*** INFORMATION PROVIDED ***

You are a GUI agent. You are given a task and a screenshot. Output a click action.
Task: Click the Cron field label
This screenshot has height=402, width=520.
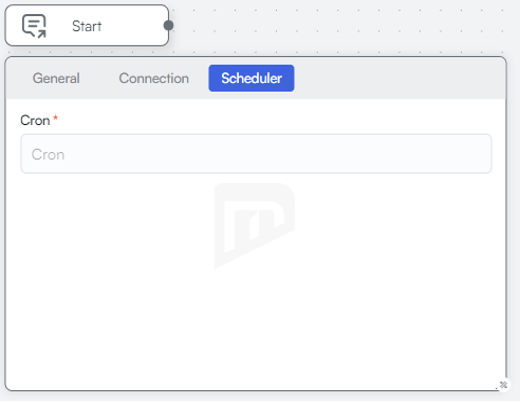click(x=35, y=120)
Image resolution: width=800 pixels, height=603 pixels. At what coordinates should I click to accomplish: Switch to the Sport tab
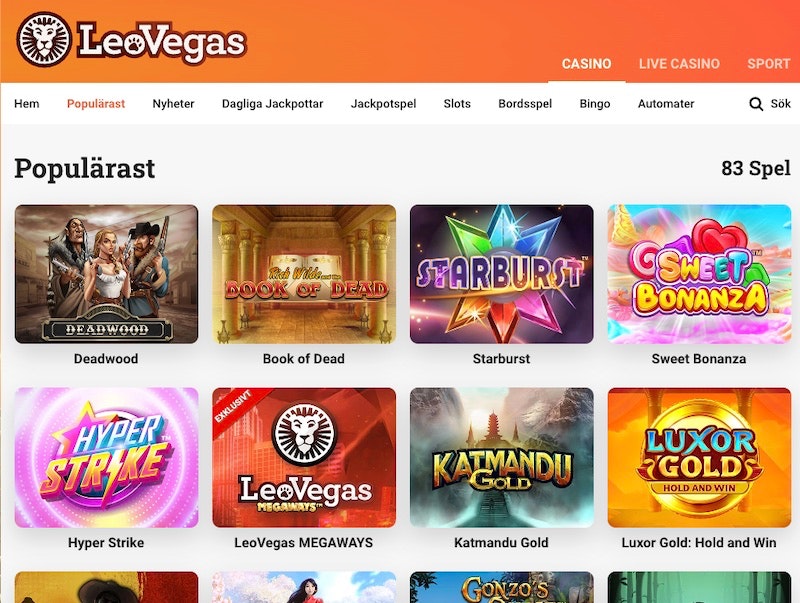768,64
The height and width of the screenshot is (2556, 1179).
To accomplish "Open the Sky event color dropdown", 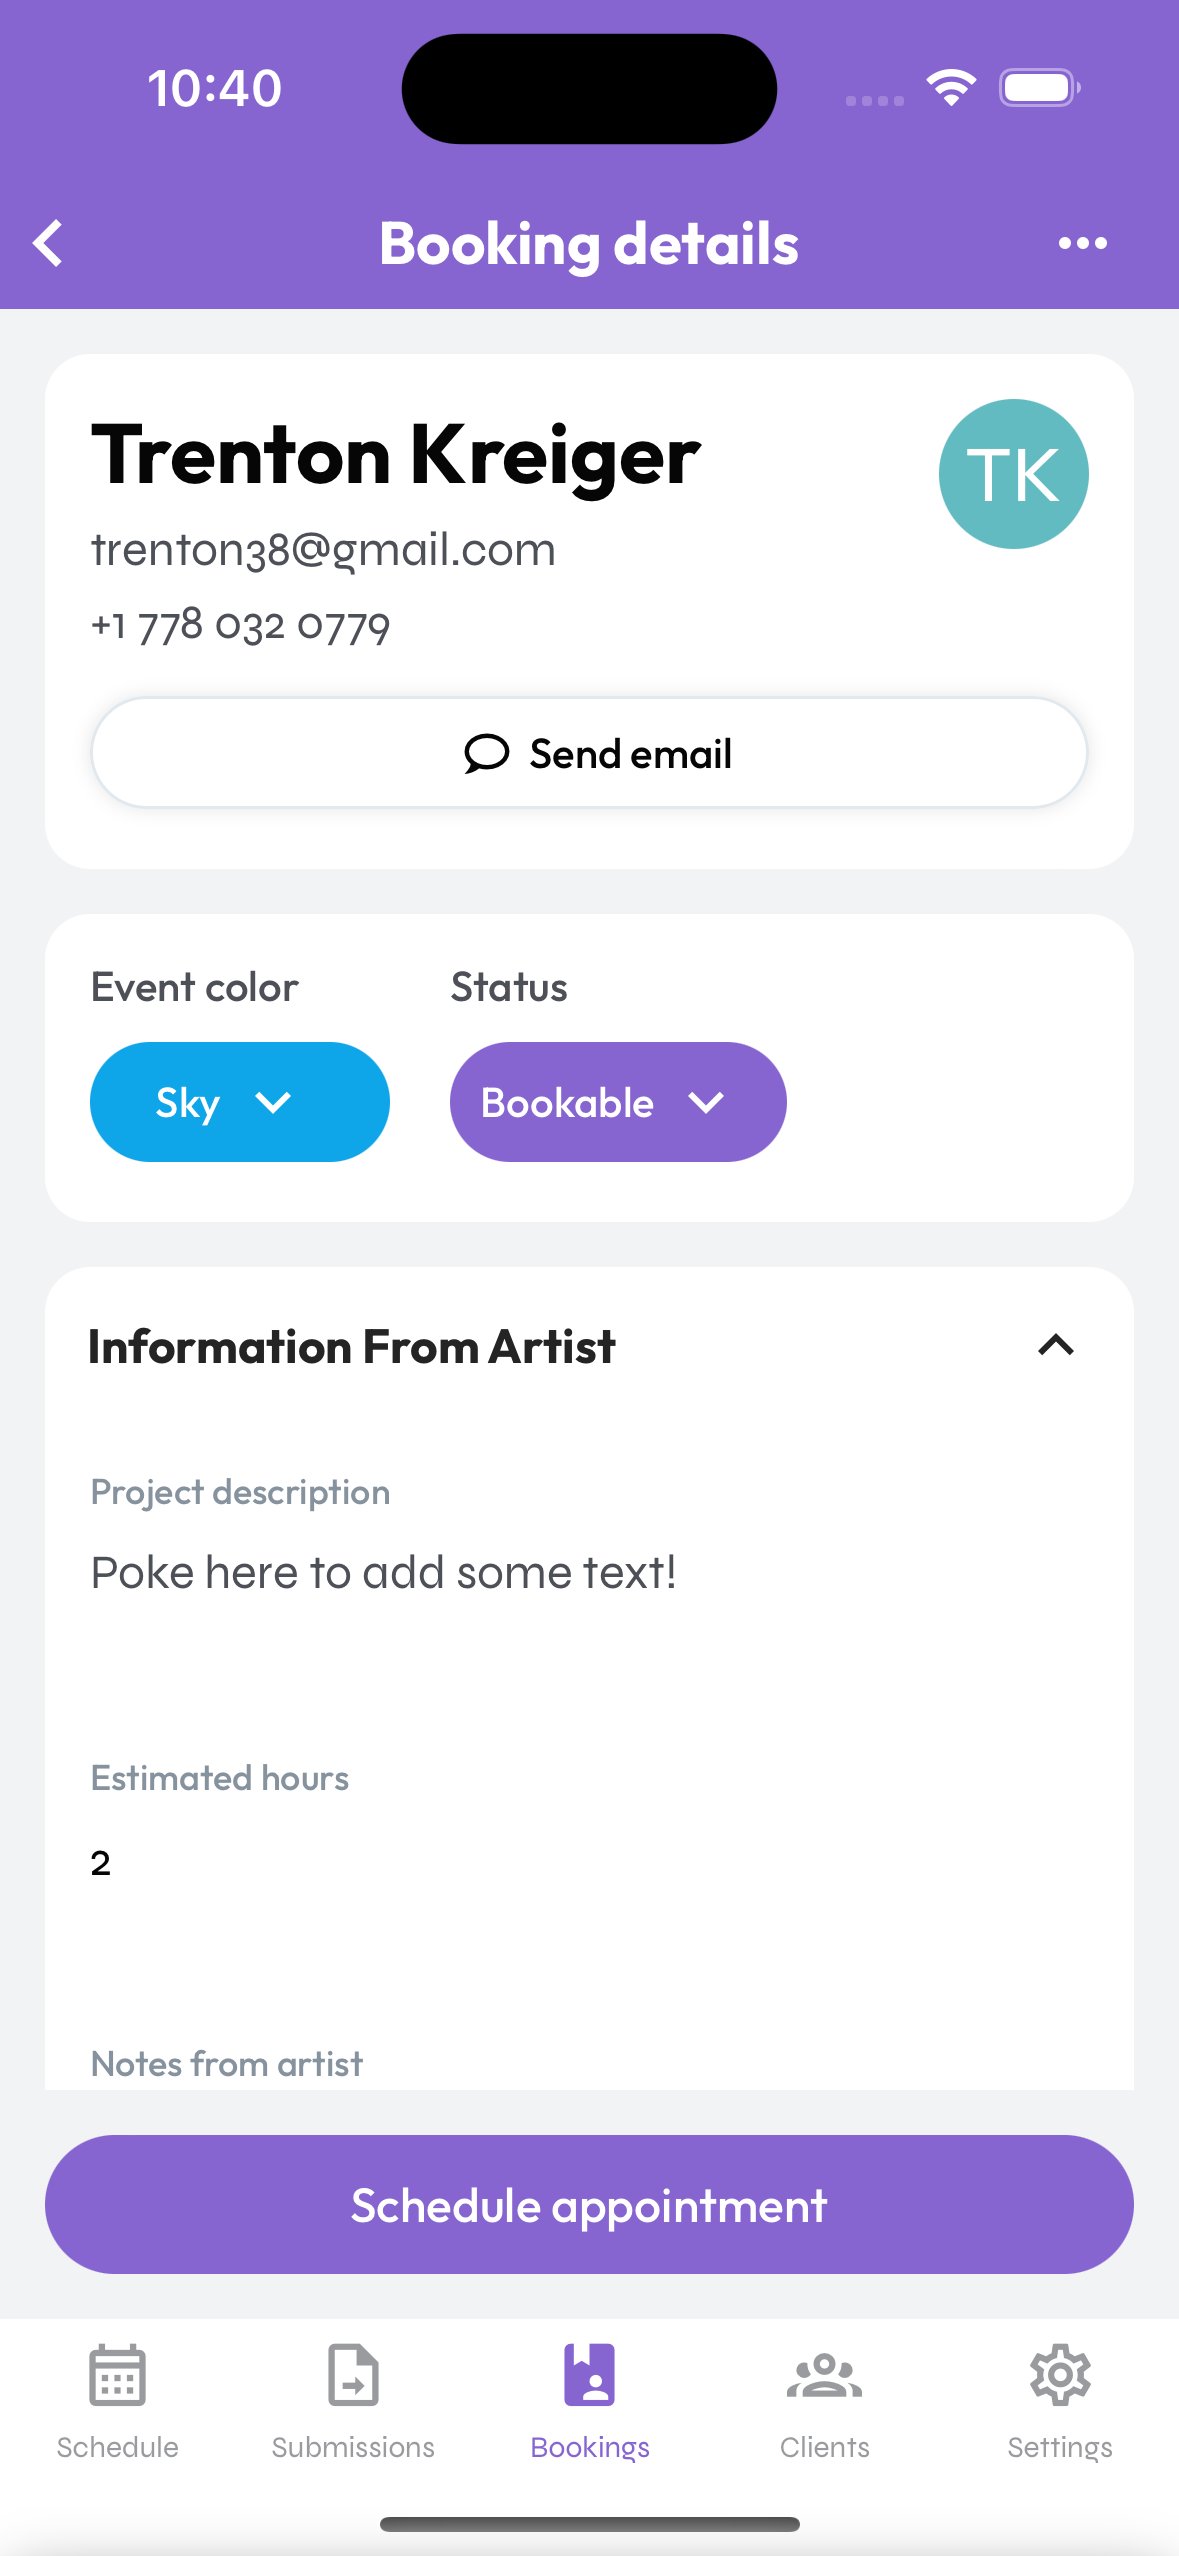I will (240, 1102).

*** End of INFORMATION PROVIDED ***

## [TASK GOAL]
With the pictures omitted, restate word for word the lines above from the line that has "This screenshot has height=402, width=520." up to and including the line that has "The height and", and no other lines.

## [ANSWER SECTION]
This screenshot has height=402, width=520.
click(x=35, y=120)
Image resolution: width=800 pixels, height=603 pixels. At what coordinates should I click to accomplish: Switch to the Sport tab
768,64
The height and width of the screenshot is (2556, 1179).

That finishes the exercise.